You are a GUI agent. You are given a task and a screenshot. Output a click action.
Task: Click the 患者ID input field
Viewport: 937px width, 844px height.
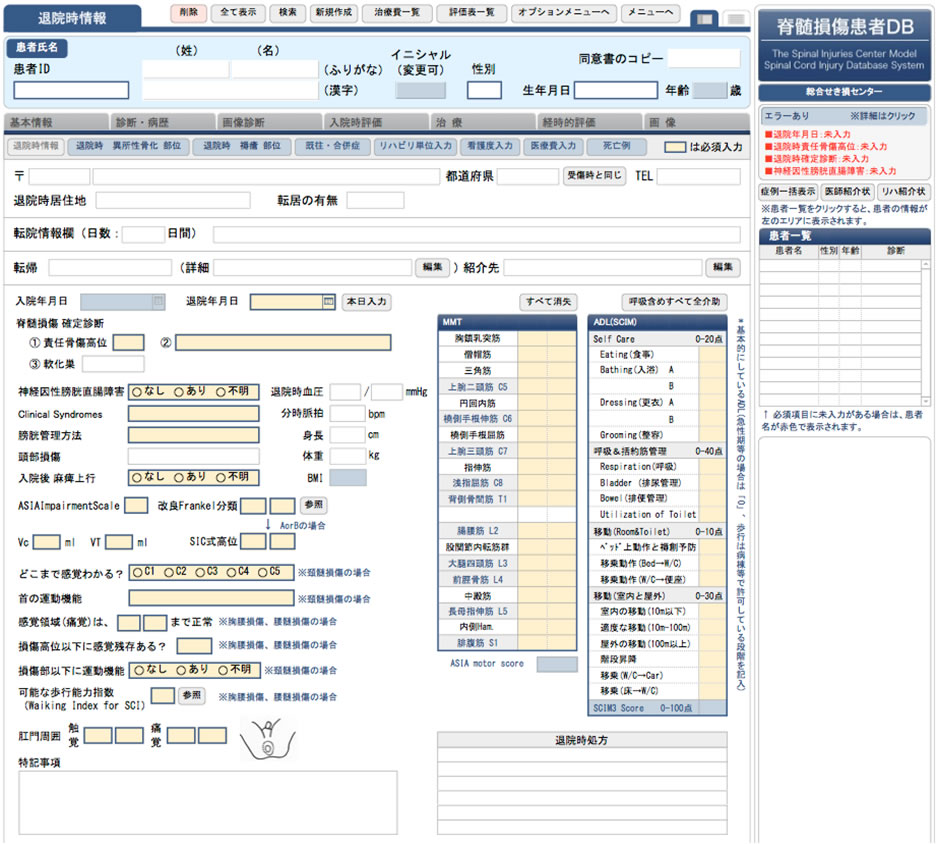point(71,90)
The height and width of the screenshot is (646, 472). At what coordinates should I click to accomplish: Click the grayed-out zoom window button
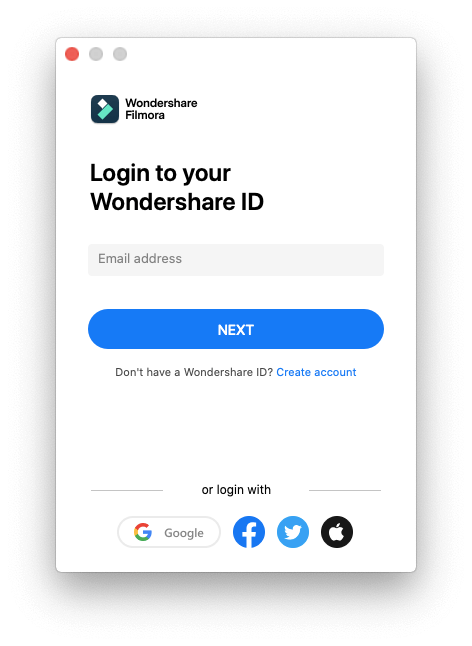(x=120, y=54)
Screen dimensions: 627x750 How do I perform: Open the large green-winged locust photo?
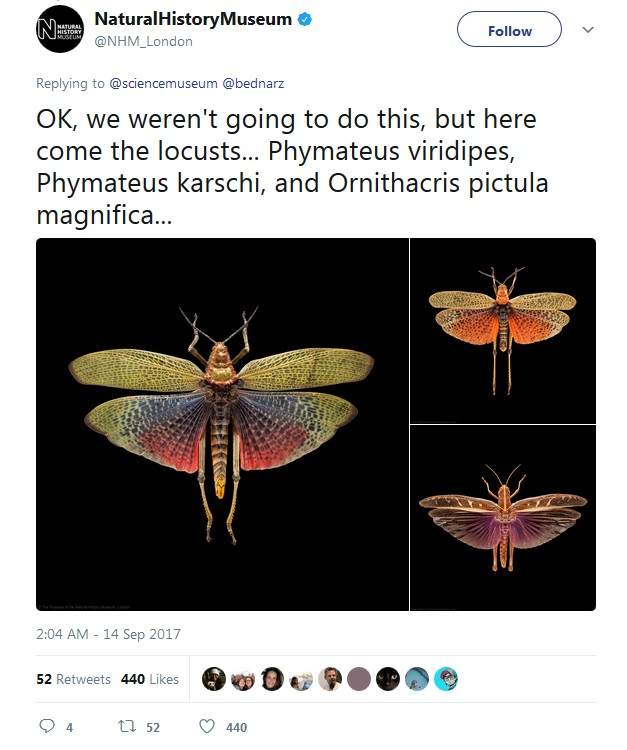222,424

# # #

> _YOUR ASSIGNMENT_
Leaving the pictures out, output all of the listing exactly.

> _RESPONSE TO THE TASK_
You are a GUI agent. You are given a task and a screenshot. Output a click action.
Task: Click the 患者ID input field
Viewport: 937px width, 844px height.
point(71,90)
The height and width of the screenshot is (646, 472). At what coordinates should I click to accomplish: Click the grayed-out zoom window button
(x=120, y=54)
Screen dimensions: 627x750 How do I perform: Open the large green-winged locust photo?
222,424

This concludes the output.